Do you work in a team with others? Are they in the same boat? If so you all need to stick together to change the culture. Remember it is COMPANY work, not your work. Make sure you add everything you do in an day into your calendar. Stop working from 4am, work your contracted hours. When things inevitably don't get done and management ask questions, show them your calendar and ask when they think this work could be done, and if required, what tasks can be dropped to accommodate it. Put the ball in their court and document everything so if you are laid off or disciplined you have evidence to take them to tribunal. We all need to adopt this to avoid becoming a work culture like the US!

SequentialAnalyst · 10/10/2023 13:21

Why the hell are we sending 50% of our DC to university
if we cannot utilise them in employment
because businesses and public services don't have enough money
to pay enough people
to do the necessary work
to provide an adequate product or service?

Or if they are in employment, working conditions like OP's is what they may have to endureShock?

I am ancient, and in my teens in the 1960s we were assured by Grown-Ups on the telly that we would all be working 20 hour weeks in a few decades... For a while, I believed thisGrin How wrong I was!

I have no solutions. Britain is a small, post-colonial, post-Industrial-Revolution country. The world needs a radical change in how we live our lives, or humankind will find itself very unprepared for a post-climate-change-tipping-point world.

toomuchfaff · 10/10/2023 15:43

ypu know your capacity, you know your workload. Its your responsibility to only take workload that matches your capacity, when your workload is approaching capacity, raise this to manager... as you're at capacity, when someone asks you to do something, tell them it'll be next Tuesday before you can get to it due to workload, if they moan, send them to your manager who can advise you which elements has priority...

it's your responsibility to look at your workload and think, right I need an hour to do this, I'll schedule an hour on Thursday to do this, and get it done. If it doesn't get done, schedule more time. Don't accept more work than you can handle.

it sounds like you've just been accepting, accepting, accepting, meetings, meeting, etc. and haven't any time to actually do work... you'll burn out unless you put some time management in place.

Ndhdiwntbsivnwg · 10/10/2023 16:27

This is not burnout but you’re workplace is unreasonable

Mumtobabyhavoc · 10/10/2023 17:53

@princess Thanks for asking. I'm okay, but I have never been able to return to my field. I could do it if I could control my work volume, but it's not possible and the environment, apparently, is still incredibly toxic. Burnout is quite significant. The brain just short circuits. When I first left I would spend my days in pyjamas, curtains drawn, staring at the tv and having difficulty just going to shower. Everything was overwhelming, couldn't make decisions, handle banking, mail... to this day, I have email and phone avoidance. In hindsight it was a total breakdown. Had there been more support at work I think I world've managed, but the culture was highly aggressive and my manager was a bully.
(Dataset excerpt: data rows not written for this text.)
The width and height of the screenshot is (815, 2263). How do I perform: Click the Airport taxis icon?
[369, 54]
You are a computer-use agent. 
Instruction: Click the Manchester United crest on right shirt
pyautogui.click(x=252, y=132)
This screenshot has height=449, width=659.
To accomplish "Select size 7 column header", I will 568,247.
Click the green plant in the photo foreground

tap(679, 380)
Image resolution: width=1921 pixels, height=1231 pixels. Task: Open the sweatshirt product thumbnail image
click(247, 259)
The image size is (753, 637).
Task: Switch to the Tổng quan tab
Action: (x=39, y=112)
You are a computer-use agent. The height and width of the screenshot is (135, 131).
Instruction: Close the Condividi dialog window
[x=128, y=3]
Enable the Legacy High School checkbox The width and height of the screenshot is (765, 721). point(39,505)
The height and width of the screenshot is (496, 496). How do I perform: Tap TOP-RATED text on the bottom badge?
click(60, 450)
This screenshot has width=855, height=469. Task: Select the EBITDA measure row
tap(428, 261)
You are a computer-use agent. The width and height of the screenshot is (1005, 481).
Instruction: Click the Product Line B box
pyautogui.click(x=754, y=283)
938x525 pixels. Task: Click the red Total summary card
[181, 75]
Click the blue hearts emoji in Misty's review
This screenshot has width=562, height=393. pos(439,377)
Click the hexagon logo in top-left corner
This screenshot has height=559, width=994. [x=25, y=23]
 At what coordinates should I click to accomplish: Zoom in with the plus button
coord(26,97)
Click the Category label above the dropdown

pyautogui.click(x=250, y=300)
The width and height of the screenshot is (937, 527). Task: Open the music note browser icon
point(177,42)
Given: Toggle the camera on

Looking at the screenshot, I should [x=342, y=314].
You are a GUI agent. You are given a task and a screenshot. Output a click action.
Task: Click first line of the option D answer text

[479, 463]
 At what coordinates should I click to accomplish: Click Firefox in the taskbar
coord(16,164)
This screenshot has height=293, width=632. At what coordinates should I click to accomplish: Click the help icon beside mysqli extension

Prior to that manager I was a consistent top performer for years. 🤷‍♀️

Princessfluffy · 10/10/2023 18:08

@Mumtobabyhavoc my story is similar to yours 😞

Mumtobabyhavoc · 10/10/2023 18:22

@Princessfluffy I'm so sorry. It's shit. I have had lots of counselling. It took a very long time to separate myself from my work identity. I remember sitting in sessions just repeating, Who am I? and crying.

Hawkins0009 · 10/10/2023 21:57

@Stressedgiraffe
while it's common to face periods of intense work, it's crucial to evaluate whether the described workload is a temporary phase or a sustained expectation. Burnout is a serious concern that can have long-term consequences, and it's essential to prioritize self-care, establish boundaries, and seek support if needed. Additionally, it may be worth discussing workload concerns with your employer to explore potential solutions for a healthier work-life balance.

Hawkins0009 · 10/10/2023 21:57

Your situation does exhibit some signs of potential burnout, such as working long hours and having limited personal time. However, it's crucial to assess whether this intensity is temporary or a chronic, ongoing pattern.